» **EXTRACTED MATERIAL**
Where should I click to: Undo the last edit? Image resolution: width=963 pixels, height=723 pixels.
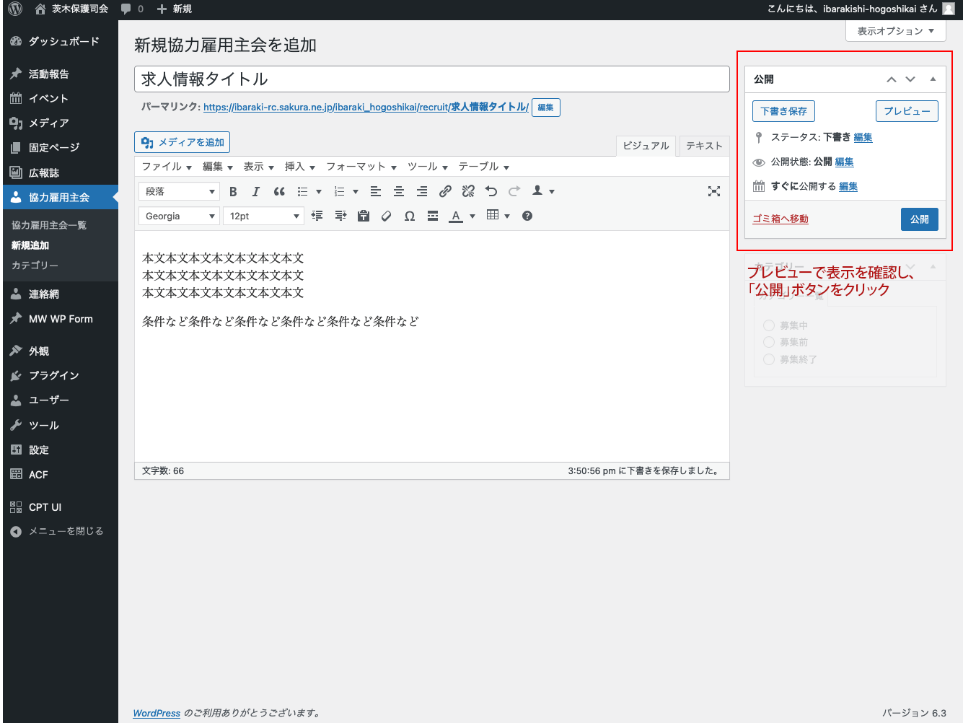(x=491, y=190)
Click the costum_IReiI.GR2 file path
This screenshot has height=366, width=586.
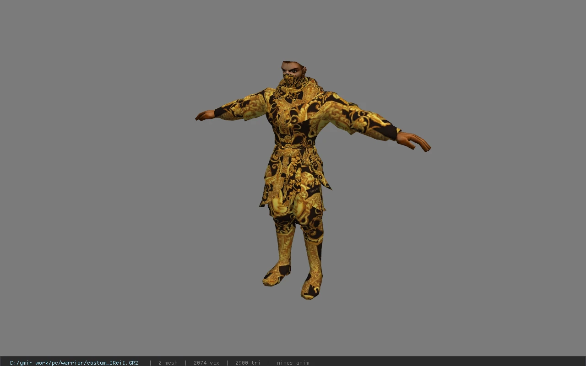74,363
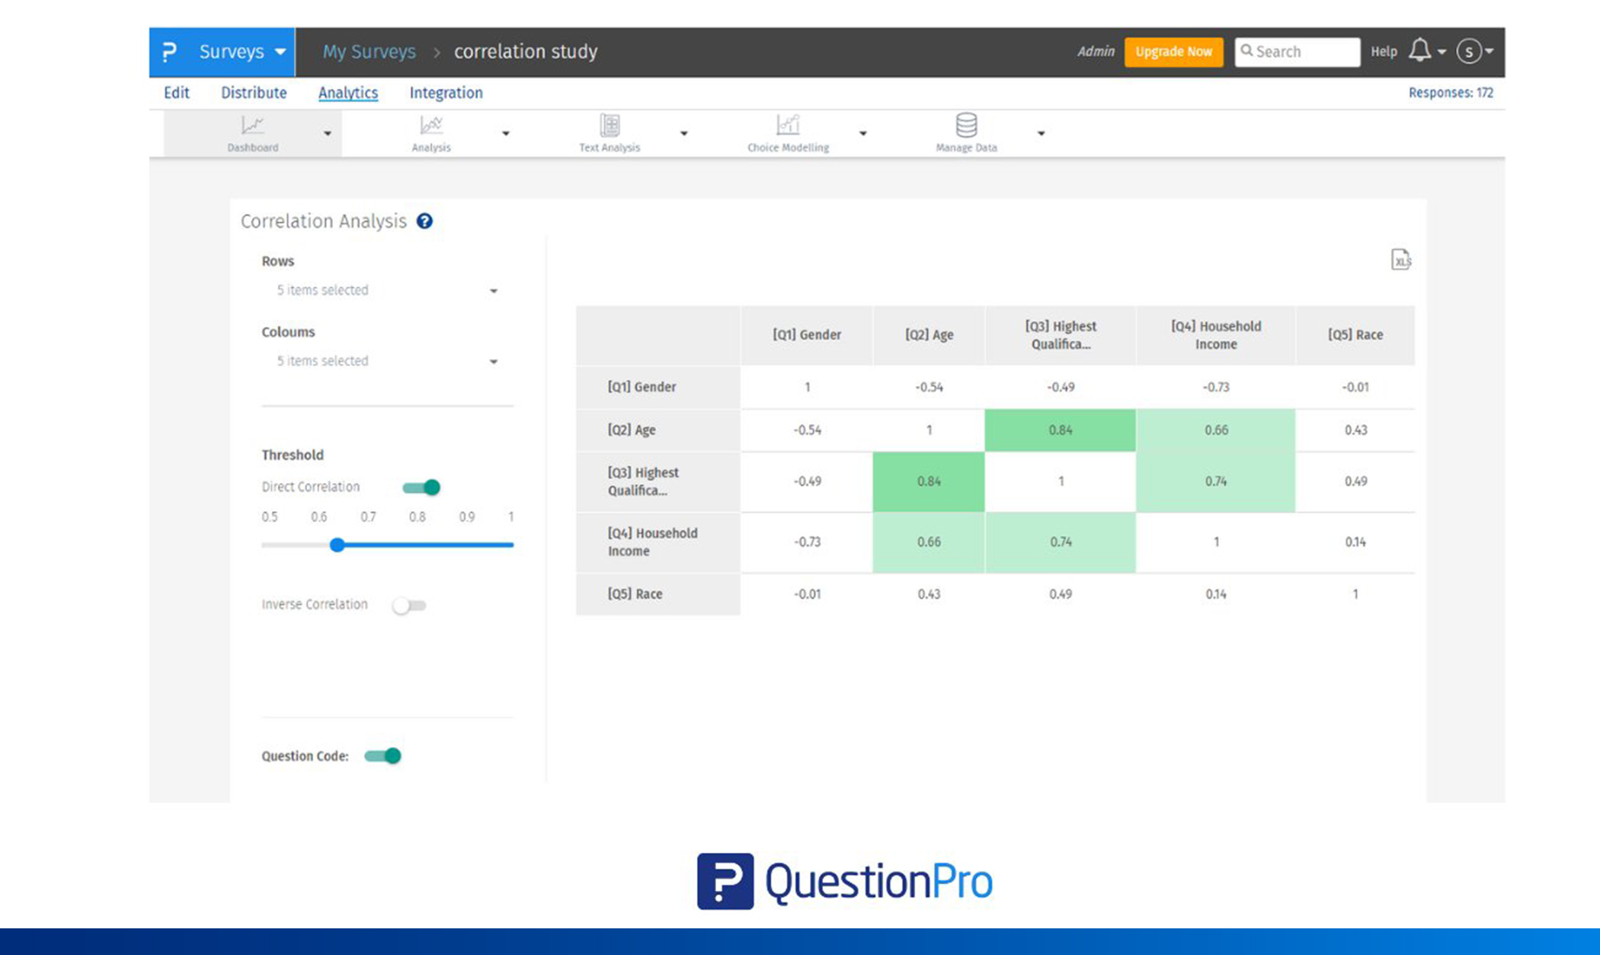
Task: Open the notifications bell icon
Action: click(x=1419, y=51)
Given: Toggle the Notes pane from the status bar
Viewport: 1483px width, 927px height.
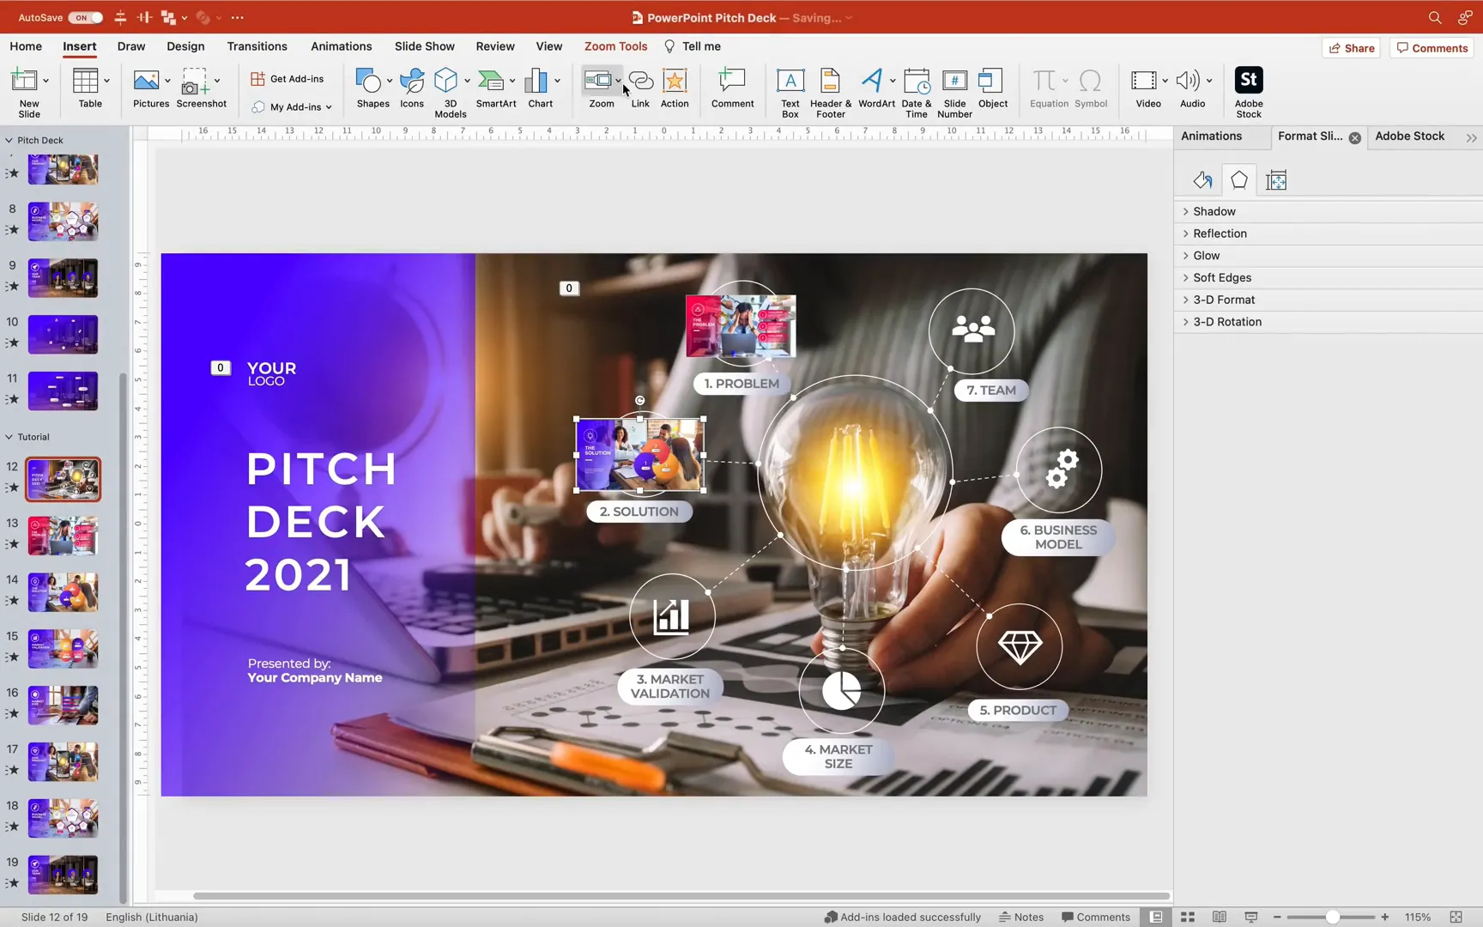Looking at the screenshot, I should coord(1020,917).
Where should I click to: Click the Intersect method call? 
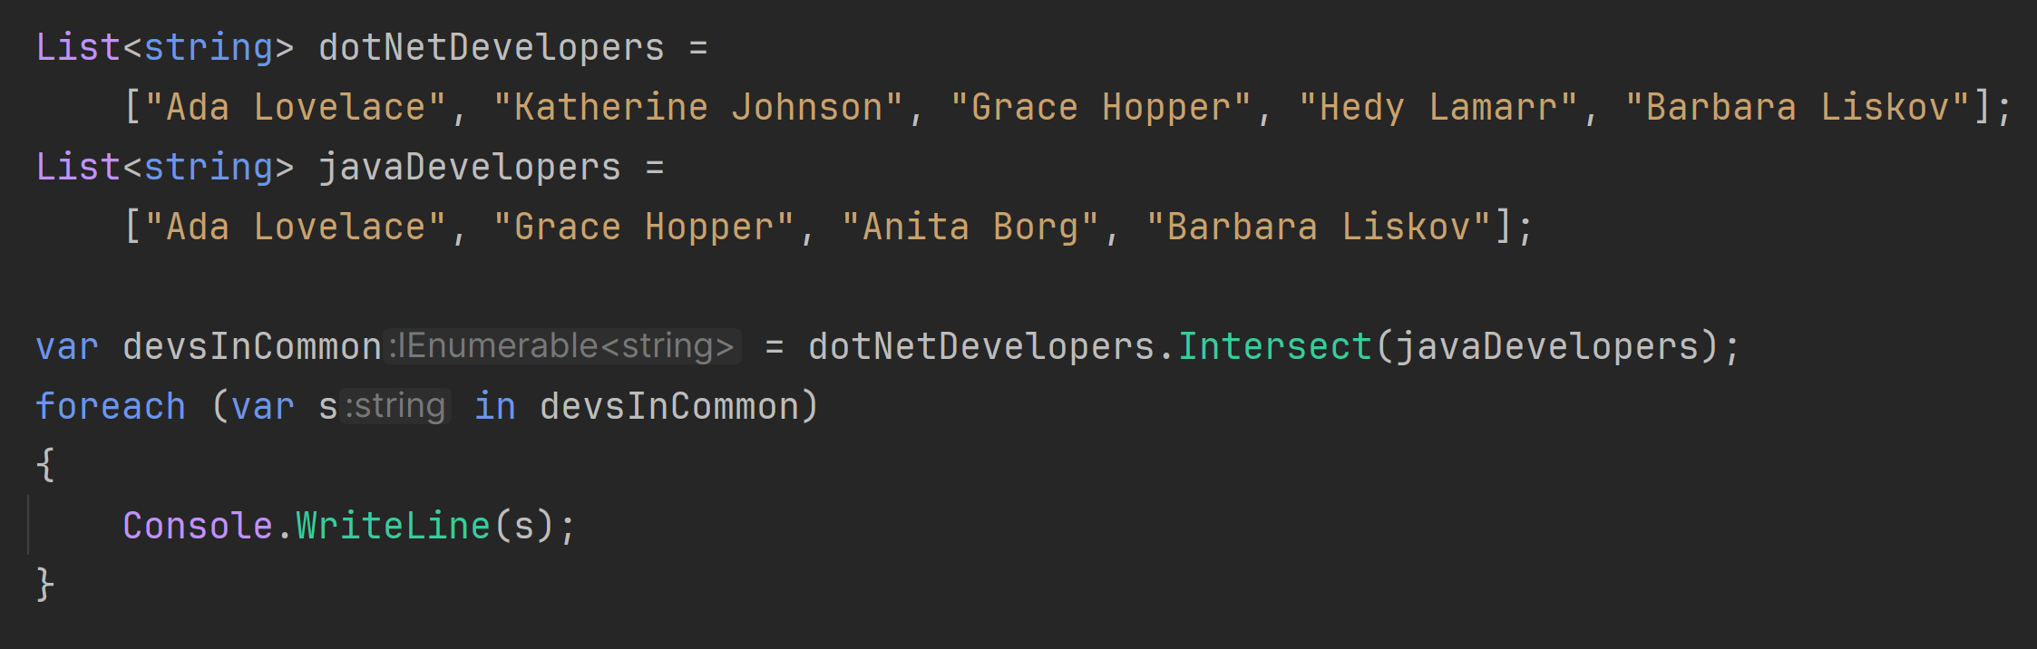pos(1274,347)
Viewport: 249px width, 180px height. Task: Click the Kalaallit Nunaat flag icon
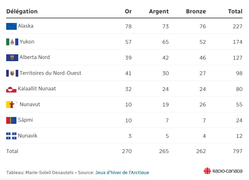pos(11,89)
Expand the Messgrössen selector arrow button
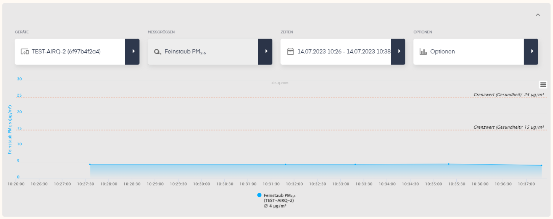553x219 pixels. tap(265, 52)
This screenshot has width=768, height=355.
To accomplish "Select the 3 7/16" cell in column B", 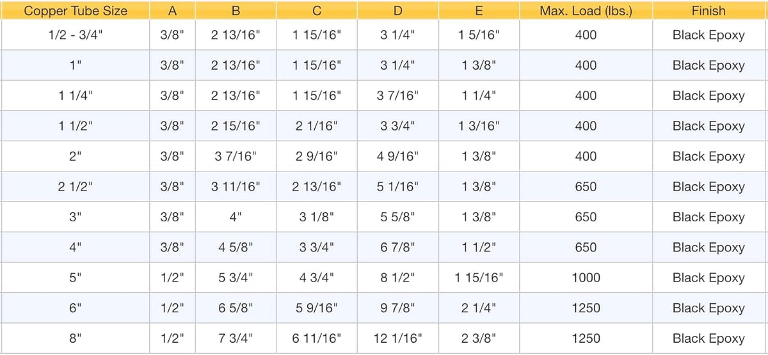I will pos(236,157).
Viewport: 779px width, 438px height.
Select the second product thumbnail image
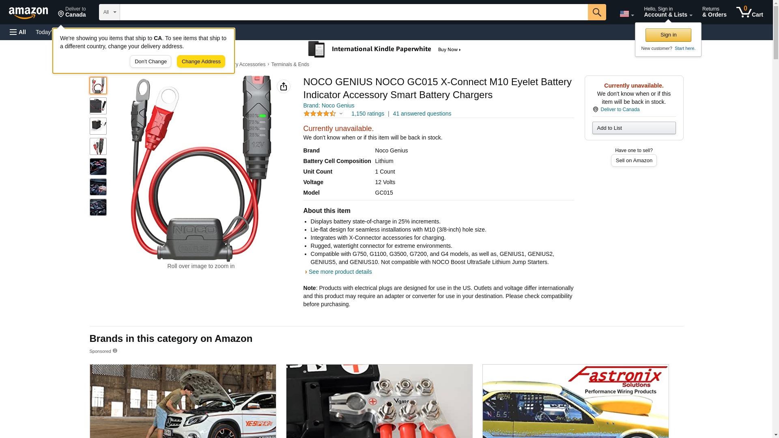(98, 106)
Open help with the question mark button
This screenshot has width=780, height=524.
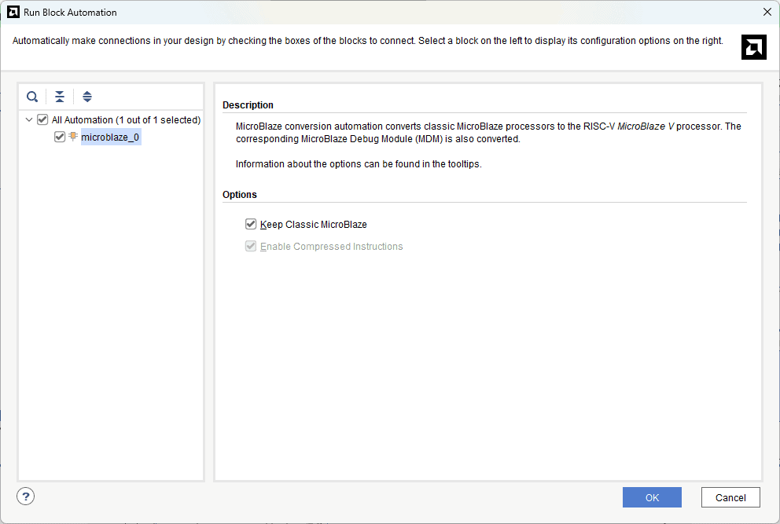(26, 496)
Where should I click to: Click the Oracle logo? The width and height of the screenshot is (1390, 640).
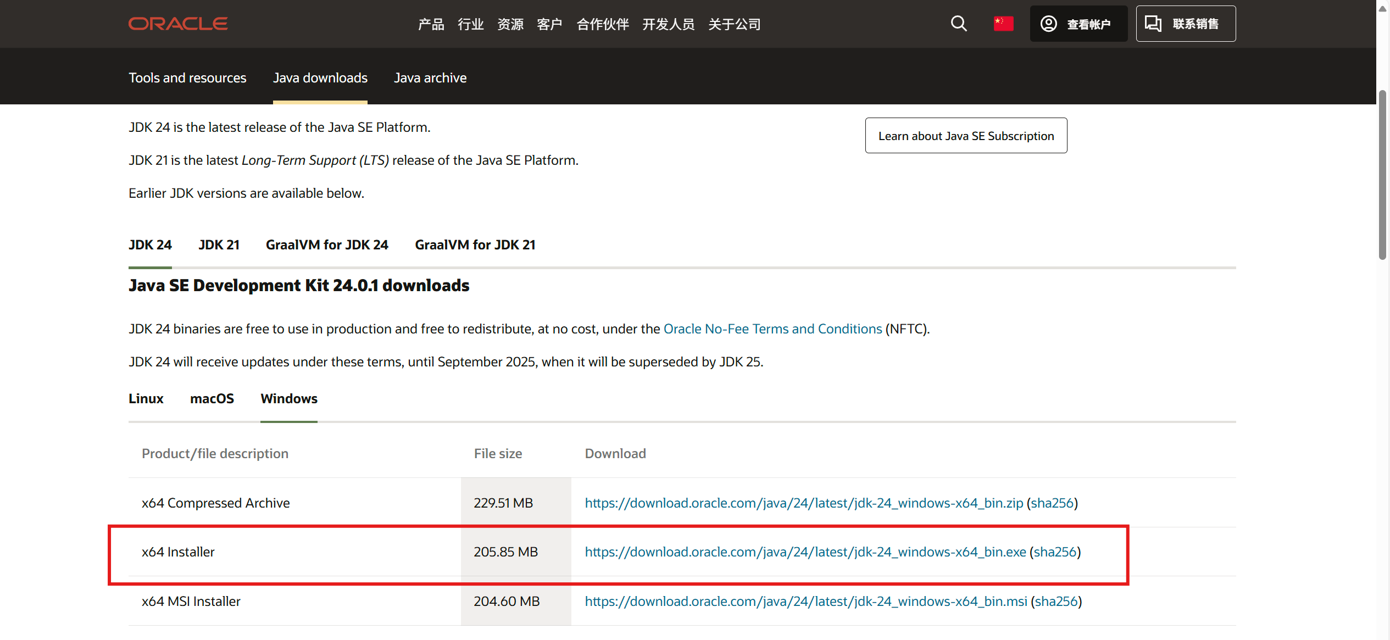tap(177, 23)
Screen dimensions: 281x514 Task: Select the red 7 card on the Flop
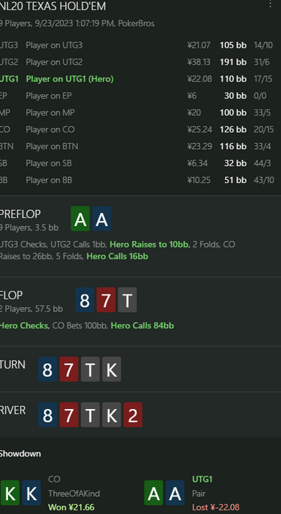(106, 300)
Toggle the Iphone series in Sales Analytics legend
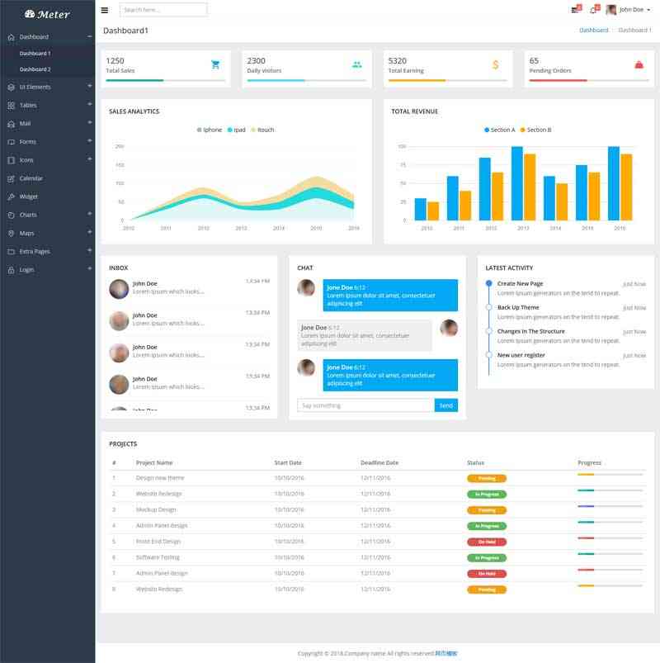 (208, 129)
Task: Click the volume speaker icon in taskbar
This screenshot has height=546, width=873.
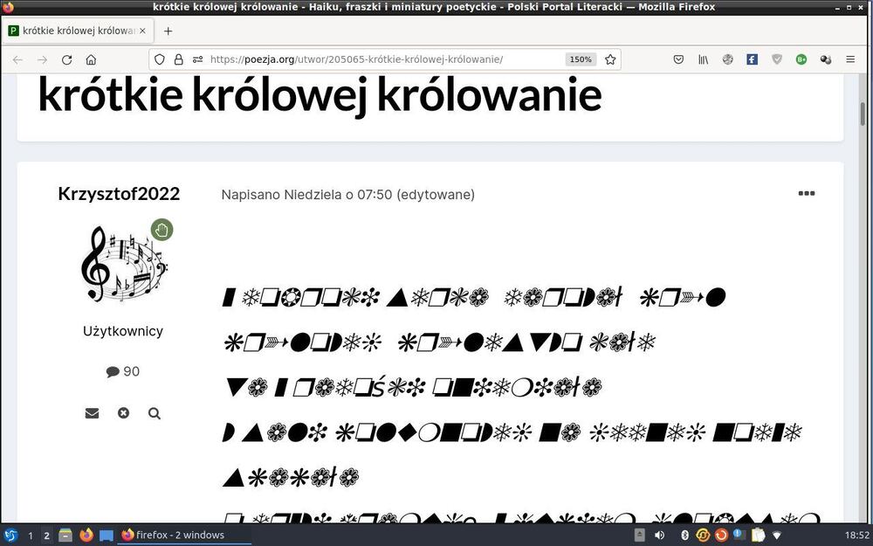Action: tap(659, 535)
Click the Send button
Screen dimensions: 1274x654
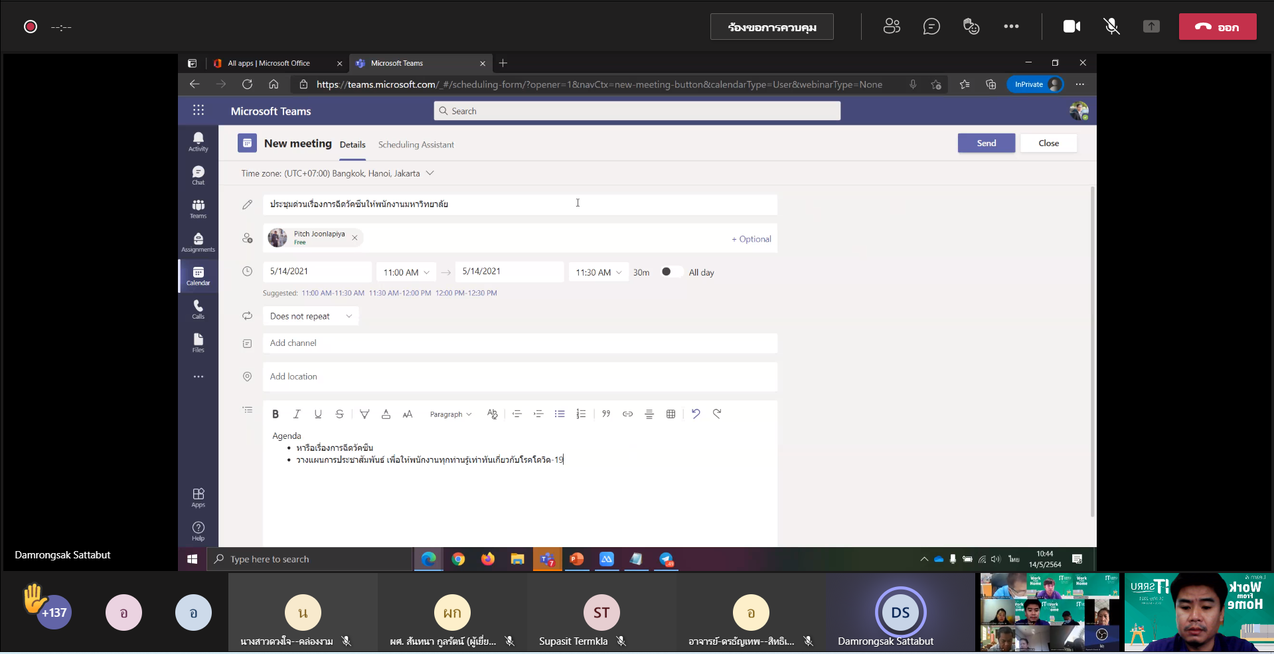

» **THE TASK**
Could you pull out, word for word, the lines of the material beginning at the one that contains "Toggle the Iphone" and running through the end, leaving out the pictures?

» **ANSWER TO THE EXERCISE**
Toggle the Iphone series in Sales Analytics legend
 (208, 129)
Task: Click the volume speaker icon in taskbar
This screenshot has height=546, width=873.
Action: tap(659, 535)
Click the Send button
Screen dimensions: 1274x654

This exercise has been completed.